Quando o adulto depende afetivamente da criança

Observo, ao meu lado, a chegada de uma mãe com uma criança no colo, a qual, ao ver a educadora, se lança ao seu encontro, abre seus bracinhos e a educadora a acolhe colocando-a em seu colo. Logo a mãe tenta o retorno da criança para seu colo e ela não quer voltar para a mãe; apesar de esta insistir, forçar pegar a criança de volta, ela começa a chorar e retorna ao colo da educadora. A mãe simplesmente observa e, por algum tempo, não se conforma e força que a criança volte ao seu colo. A criança entra em choro e se joga para a educadora, abre os braços, e a educadora a acolhe. Daí ela esboça um sorriso para a mãe, que simplesmente observa. (CrB, 6 meses a 1 ano)

A educadora acolhe a criança e, com essa atitude, dá um estímulo para o desenvolvimento da autonomia, com a qual a criança vai desenvolvendo sua diferenciação. O processo de dependência (simbiose) inicia sua resolução (Araújo, 2014). Fica evidenciada uma realidade experienciada por essa criança de maior acolhimento, proteção, cuidados com amor e calor humano. A capacidade de ela discernir entre o que mais lhe agrada e de fazer escolhas é inata da natureza humana, por questão de sobrevivência inclusive. Assim como ficou evidente a possessividade e inadequação da mãe em tentar negar um dos seus direitos, o de estar com quem se sente amada e protegida. Penso então, de novo, o quanto faz sentido pensar a creche também como uma instituição de educação parental informal.

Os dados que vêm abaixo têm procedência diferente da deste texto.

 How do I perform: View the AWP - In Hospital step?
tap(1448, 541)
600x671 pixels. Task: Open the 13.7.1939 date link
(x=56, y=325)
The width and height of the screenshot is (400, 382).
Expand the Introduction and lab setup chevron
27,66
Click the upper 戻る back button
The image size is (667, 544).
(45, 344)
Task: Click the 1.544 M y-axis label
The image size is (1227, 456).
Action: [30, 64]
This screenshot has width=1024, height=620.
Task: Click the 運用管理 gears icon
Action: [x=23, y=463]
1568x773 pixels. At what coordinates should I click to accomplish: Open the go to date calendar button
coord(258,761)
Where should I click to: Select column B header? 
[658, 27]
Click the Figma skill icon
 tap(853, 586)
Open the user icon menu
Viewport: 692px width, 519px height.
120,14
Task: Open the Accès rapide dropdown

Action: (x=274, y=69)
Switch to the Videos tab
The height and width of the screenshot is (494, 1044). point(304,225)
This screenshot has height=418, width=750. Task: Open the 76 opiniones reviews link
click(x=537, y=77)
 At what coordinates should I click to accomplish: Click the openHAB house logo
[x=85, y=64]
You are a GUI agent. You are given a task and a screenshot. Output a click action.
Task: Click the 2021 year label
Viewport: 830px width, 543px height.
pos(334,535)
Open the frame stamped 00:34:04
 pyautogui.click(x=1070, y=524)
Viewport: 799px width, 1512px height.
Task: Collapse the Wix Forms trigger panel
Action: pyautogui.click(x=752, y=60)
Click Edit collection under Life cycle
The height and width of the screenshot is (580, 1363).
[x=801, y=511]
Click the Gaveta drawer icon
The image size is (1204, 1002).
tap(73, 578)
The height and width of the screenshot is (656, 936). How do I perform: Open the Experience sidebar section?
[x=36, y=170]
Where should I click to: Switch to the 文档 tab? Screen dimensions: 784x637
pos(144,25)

O ato rotineiro de afeto com as crianças

Após a hora do soninho, as crianças acordam espontaneamente, são acolhidas pelas educadoras com um bom dia cantado. As fraldas são trocadas com cantoria. Mesmo que não sejam compreendidas, estão sempre falando alguma coisa, recebem muito afeto, não choram, estão alegres e falantes, recebem beijinhos e são abraçadas. As educadoras ou as auxiliares lhes trocam as fraldas, passam cremes e vestem roupas limpas. (CrD, 6 meses a 1 ano)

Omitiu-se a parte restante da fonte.